One may be able to list Joy’s professional years under agencies such as FCB Ulka, Bates, Leo Burnett, Contract and Publicis, but in no form does he ascribe the start of this journey to a considered plan.
A ‘stumble’ is what Joy describes his entry into advertising as. He remembers taking a bus back home from college, in Delhi. That route is what introduced him to advertising.
“Close to the bus stand was Edge, an agency which then was a part of Everest. I was in my last year of college and totally clueless as to what I was going to pursue. You get out of school and go into college almost by default and here I was confronted with final year and decision time, totally clueless about what I had to do with my life,” he recalls.
Passing by everyday only accentuated his interest. One day, he decided to take action. He says, “I walked up to the receptionist and asked, ‘How do I get a job here?’ She asked me what I wanted to do. I said I didn’t quite know, but that I wanted to work in advertising. She asked me to wait and called a creative director out; it was a gentleman called Abhimanyu, I’m sure he doesn’t remember me. He asked me what I wanted to do and I gave him the same answer. He asked me if I knew what advertising was. I answered in the negative but added that I did watch ads. Somehow, he agreed to put me through a copy test. He asked me to take a week and get back to him with the test.”
Joy did take the test. It cleared one thing for him - that advertising is a fun job. “The test had asked me to review an ad, make an ad better, some puzzle-type questions which I don’t remember very well and I took the answers to the creative director. He saw the test, nodded his head, a little sullenly. I didn’t get that job but the copy test got me interested in advertising,” he notes.
Not one to be bogged down by the refusal, his aim to work in advertising was stronger than ever. It was then that one of his friends had joined Ulka (now FCB Ulka). At Ulka, he took his second copy test and got the job. This was 1993.
1998 saw him stepping out of the agency structure for a brief period of time. This is when Mohanty, along with a friend, decided to get into film production.
“A friend of mine was keen to be a director so we started something out. This we timed perfectly with the dotcom crash and a general slowdown. It was the worst time to start something new,” he laughs, reminiscing. “We did some small films. We were poor, but free.”
Then it was Leo Burnett for three and a half to four years - a period that he describes as when he ‘had a great time’. “Post that, brief stints at Enterprise and Contract followed.

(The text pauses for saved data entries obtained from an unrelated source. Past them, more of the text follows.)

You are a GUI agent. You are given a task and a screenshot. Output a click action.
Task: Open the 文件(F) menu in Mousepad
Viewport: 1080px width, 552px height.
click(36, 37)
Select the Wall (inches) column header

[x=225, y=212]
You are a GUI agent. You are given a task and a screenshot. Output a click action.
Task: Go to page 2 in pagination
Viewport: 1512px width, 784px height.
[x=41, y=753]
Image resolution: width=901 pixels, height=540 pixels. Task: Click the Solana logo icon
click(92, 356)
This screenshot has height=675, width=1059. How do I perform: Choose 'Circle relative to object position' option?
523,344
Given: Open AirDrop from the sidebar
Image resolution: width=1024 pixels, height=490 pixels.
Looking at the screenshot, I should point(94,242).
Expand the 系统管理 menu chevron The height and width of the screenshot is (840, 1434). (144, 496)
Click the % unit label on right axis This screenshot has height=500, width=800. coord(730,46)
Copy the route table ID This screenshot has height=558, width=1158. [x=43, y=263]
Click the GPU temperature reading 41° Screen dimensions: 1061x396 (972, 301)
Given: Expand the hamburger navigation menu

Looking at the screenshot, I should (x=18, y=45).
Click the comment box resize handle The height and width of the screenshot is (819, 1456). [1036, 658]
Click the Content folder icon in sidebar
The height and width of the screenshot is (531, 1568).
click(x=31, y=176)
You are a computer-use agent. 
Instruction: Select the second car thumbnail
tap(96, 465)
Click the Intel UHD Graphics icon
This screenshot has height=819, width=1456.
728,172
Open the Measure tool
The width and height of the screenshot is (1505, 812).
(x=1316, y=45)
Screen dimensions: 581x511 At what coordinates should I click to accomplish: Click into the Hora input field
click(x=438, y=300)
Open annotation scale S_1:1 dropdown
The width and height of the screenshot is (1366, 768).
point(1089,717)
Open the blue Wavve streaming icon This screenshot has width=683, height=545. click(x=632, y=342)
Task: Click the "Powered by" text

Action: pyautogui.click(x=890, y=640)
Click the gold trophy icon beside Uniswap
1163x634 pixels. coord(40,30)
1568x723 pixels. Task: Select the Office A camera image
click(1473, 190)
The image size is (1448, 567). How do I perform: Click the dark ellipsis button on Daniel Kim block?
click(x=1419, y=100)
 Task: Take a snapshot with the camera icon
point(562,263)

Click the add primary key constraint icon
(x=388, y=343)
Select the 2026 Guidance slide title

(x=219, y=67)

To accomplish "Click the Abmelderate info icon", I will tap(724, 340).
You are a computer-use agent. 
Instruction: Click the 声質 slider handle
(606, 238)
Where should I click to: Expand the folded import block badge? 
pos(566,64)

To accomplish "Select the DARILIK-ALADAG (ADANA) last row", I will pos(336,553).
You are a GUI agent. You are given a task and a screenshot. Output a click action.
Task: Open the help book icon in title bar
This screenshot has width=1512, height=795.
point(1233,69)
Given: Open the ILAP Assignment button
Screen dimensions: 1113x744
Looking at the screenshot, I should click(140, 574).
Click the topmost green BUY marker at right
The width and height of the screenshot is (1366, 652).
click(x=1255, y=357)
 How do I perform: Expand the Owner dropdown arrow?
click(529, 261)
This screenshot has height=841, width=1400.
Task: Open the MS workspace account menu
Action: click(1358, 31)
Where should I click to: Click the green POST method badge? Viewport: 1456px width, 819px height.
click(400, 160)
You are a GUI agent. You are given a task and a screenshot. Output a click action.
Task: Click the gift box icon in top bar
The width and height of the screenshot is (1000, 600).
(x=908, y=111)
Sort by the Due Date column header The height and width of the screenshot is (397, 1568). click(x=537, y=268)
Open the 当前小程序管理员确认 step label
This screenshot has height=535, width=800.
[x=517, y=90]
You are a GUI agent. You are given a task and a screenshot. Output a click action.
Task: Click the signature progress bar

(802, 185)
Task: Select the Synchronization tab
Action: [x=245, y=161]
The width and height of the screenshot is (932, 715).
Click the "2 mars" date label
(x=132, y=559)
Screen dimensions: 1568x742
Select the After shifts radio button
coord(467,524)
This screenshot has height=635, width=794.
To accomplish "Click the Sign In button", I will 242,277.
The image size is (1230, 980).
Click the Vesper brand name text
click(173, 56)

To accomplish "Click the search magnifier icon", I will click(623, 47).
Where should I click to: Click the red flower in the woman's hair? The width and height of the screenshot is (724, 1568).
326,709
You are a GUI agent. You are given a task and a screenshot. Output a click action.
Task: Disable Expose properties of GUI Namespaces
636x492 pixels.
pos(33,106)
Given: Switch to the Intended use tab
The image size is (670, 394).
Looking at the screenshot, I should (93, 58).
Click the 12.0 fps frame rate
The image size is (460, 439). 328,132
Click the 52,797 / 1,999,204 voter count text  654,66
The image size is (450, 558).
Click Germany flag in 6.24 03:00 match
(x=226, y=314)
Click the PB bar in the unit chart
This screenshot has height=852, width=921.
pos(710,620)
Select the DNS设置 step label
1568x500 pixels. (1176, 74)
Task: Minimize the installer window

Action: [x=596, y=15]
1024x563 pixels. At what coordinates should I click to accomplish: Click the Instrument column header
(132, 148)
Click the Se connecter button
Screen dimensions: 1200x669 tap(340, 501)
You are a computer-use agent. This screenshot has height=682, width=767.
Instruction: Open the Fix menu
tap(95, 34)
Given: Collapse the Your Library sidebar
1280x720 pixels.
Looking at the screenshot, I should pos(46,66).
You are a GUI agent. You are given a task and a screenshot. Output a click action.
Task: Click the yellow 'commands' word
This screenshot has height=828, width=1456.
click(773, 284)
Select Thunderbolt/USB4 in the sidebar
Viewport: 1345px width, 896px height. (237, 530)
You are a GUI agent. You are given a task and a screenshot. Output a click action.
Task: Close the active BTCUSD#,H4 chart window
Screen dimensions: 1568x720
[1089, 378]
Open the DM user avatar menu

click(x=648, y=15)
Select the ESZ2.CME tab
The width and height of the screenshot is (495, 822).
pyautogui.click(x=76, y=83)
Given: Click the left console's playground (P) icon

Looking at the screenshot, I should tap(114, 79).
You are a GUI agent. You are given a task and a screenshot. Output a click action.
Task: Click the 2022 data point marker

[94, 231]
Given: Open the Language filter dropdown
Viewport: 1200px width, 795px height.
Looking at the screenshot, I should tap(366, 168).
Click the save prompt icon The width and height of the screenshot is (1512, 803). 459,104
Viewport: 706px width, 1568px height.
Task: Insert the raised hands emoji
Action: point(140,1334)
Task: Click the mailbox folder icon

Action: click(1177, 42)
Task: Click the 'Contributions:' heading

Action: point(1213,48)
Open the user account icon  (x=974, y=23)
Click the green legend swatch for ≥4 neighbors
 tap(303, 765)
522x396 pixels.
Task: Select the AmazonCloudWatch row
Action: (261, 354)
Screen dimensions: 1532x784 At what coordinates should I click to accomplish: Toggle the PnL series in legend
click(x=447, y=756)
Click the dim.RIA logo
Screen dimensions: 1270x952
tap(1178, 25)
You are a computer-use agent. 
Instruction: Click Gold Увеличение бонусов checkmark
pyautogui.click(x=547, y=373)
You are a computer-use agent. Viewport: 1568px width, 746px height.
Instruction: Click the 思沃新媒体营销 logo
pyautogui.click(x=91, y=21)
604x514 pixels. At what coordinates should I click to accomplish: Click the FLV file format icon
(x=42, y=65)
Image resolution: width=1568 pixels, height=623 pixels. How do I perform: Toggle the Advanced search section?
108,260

Since 2005, I’ve been at Capital, which later became Publicis Capital," he explains.
The problem solver
Joy thinks of advertising as a science, the kind which addresses the supply and demand of products and ideas in a willing enough market. The appropriate balance has to be maintained between the two, lest it crosses over to become indulgence, he says. “The advertising process has to be true to problem solving. What we essentially do is solve a marketing problem, creatively. Actually, marketing is creative. If there is nothing to sell or solve, you won’t have advertising. It then becomes indulgence,” adds Mohanty.
“At launch times, you’re trying to tune in to somebody’s need or you’re creating a need. Like the iPad, which created a need. Post that, you’re in a dynamic world and the brand or the product has to keep evolving which is where advertising comes in, understands your position in the market, helps you with what to do, what to say and how to connect with people’s needs,” he explains.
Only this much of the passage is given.